As described above, according to the processing of this PSET command, an element can be displayed on the screen in a desired color by outputting x and y coordinates of the element on the screen and by subsequently outputting a color code of the desired color. Thus, a complicated line such as a circle and a parabola can be described on the screen by repeatedly executing the PSET command with x and y coordinates being varied in accordance with the function of the line. In addition, each color code stored in a memory address corresponding to the display element is the result of a logical operation performed on the color code from the CPU and the color code previously stored in the address, so that a variety of display effects can be achieved.

LINE

The operation of this video display control system when a special command for describing a straight line on the screen (hereinafter referred to as "LINE command") is executed will now be described with reference to FIG. 25 in which a flow chart of the processing of the LINE command is shown. In the processing of this LINE command, the LSB D0 of the argument register 32 is used for storing an additional parameter XM to be supplied to the command processing circuit 15, as shown in FIG. 26.

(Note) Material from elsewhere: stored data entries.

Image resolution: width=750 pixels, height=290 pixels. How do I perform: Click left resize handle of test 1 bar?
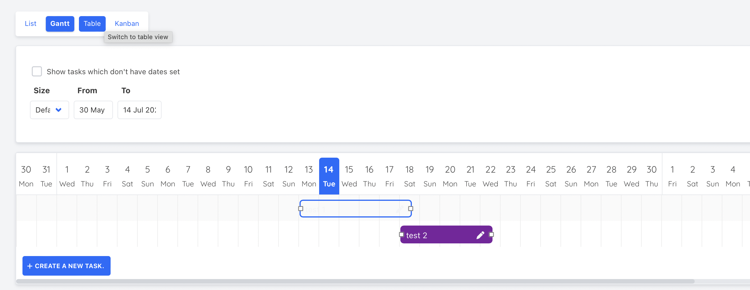[x=301, y=209]
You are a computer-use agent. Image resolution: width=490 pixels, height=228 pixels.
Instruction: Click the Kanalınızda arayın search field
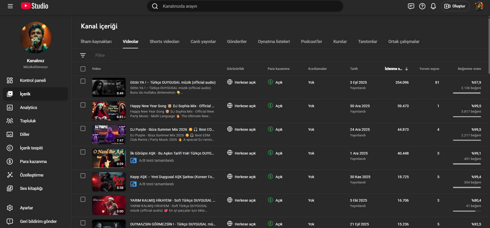pos(245,6)
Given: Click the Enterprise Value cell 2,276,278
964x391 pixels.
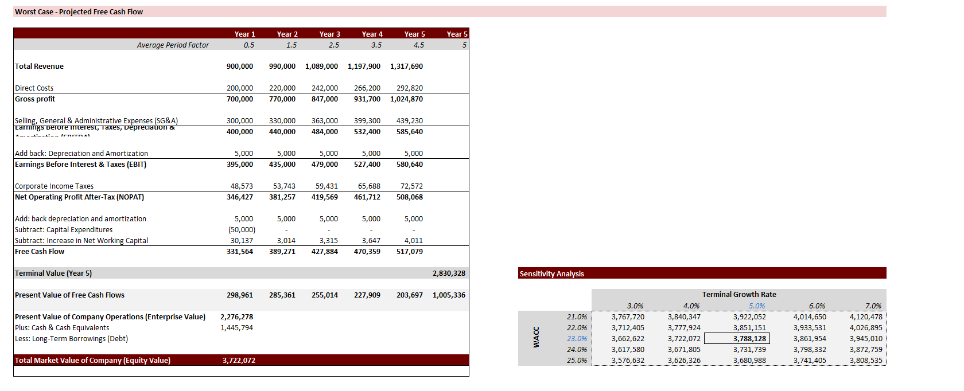Looking at the screenshot, I should click(x=236, y=317).
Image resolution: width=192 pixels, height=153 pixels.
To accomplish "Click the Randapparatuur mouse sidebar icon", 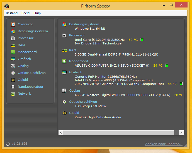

Assuming that it is desired to describe a straight line L1 lying between an element (or a dot) P1 (start point) and an element (or a dot) P2 (end point) on the screen, as shown in FIG. 27, the CPU 4 stores x and y-coordinates of the start point P1 into the DX and DY registers 43 and 44, respectively, at block CP401. It is here defined that the greater one of the difference between the x coordinates of the points P1 and P2 (hereinafter referred to as "x-difference") and the difference between the y coordinates of the points P1 and P2 (hereinafter referred to as "y-difference") is Maj, and that the smaller one of the x and y-differences is Min. At this block CP401, the CPU 4 also stores the Maj and Min into the NX and NY registers 45 and 46, respectively. In the case of the straight line L1 shown in FIG. 27, the x-difference corresponds to the Maj and the y-difference corresponds to the Min. The CPU 4 then stores a pair of bit data DIRX and DIRY into the third and fourth bits D2 and D3 of the argument register 32, respectively (FIG. 26-(a)). The DIRX bit must be "1" if the x-coordinate of the point P2 is smaller than that of the point P1, and must be "0" if the x coordinate of the point P2 is greater than that of the point P1. Similarly, the DIRY bit must be "1" if the y coordinate of the point P2 is greater than that of the point P1, and must be "0" if the y coordinate of the point P2 is smaller than that of the point P1. In the case of the line L1 shown in FIG. 27, both of the DIRX and DIRY bits must therefore be "0". Incidentally, any one of lines L2, L3 and L4 indicated in dot and dash lines in FIG. 27 can be selected by properly setting these DIRX and DIRY bits. The CPU 4 also stores into the bit D0 the bit data XM which is "0" when the x-difference is the Maj, and "1" when the x-difference is the Min.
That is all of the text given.